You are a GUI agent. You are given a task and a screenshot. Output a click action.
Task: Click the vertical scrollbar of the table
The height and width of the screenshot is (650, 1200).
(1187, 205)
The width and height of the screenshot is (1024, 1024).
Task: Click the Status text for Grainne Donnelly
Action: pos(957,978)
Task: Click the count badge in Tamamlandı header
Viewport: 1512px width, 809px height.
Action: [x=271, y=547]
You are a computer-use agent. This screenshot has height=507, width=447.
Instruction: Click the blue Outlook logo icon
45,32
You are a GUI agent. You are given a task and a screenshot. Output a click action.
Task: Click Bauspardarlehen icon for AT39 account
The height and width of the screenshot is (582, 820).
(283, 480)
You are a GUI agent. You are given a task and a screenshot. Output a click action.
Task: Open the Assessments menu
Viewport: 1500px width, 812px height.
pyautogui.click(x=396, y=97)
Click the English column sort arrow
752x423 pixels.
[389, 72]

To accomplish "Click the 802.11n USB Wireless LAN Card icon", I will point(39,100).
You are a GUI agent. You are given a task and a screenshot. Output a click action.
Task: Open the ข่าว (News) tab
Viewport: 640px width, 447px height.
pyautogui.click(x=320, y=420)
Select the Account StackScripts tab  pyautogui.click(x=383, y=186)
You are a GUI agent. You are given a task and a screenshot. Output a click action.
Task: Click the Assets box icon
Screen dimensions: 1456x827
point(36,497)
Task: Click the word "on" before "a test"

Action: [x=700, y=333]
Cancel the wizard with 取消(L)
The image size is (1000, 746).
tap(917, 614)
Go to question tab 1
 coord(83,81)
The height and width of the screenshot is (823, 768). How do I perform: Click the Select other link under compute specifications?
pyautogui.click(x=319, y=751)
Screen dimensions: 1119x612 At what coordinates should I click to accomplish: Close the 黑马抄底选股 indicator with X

************

▶ [About this exercise]:
All of the listing above should be restated word for word.

▶ [Task output]:
You are a GUI agent. You are given a task and a screenshot. Output a click action.
Task: Click the vertical scrollbar of the table
The height and width of the screenshot is (650, 1200).
(1187, 205)
The width and height of the screenshot is (1024, 1024).
Task: Click the Status text for Grainne Donnelly
Action: pos(957,978)
Task: Click the count badge in Tamamlandı header
Viewport: 1512px width, 809px height.
Action: [x=271, y=547]
You are a computer-use agent. This screenshot has height=507, width=447.
Instruction: Click the blue Outlook logo icon
45,32
You are a GUI agent. You are given a task and a screenshot. Output a click action.
Task: Click Bauspardarlehen icon for AT39 account
The height and width of the screenshot is (582, 820).
(283, 480)
You are a GUI agent. You are given a task and a screenshot. Output a click action.
Task: Open the Assessments menu
Viewport: 1500px width, 812px height.
pyautogui.click(x=396, y=97)
Click the English column sort arrow
752x423 pixels.
[389, 72]

To accomplish "Click the 802.11n USB Wireless LAN Card icon", I will point(39,100).
You are a GUI agent. You are given a task and a screenshot. Output a click action.
Task: Open the ข่าว (News) tab
Viewport: 640px width, 447px height.
pyautogui.click(x=320, y=420)
Select the Account StackScripts tab  pyautogui.click(x=383, y=186)
You are a GUI agent. You are given a task and a screenshot. Output a click action.
Task: Click the Assets box icon
Screen dimensions: 1456x827
point(36,497)
Task: Click the word "on" before "a test"

Action: [x=700, y=333]
Cancel the wizard with 取消(L)
The image size is (1000, 746).
tap(917, 614)
Go to question tab 1
 coord(83,81)
The height and width of the screenshot is (823, 768). How do I perform: Click the Select other link under compute specifications?
pyautogui.click(x=319, y=751)
Screen dimensions: 1119x612 At what coordinates should I click to accomplish: Close the 黑马抄底选股 indicator with X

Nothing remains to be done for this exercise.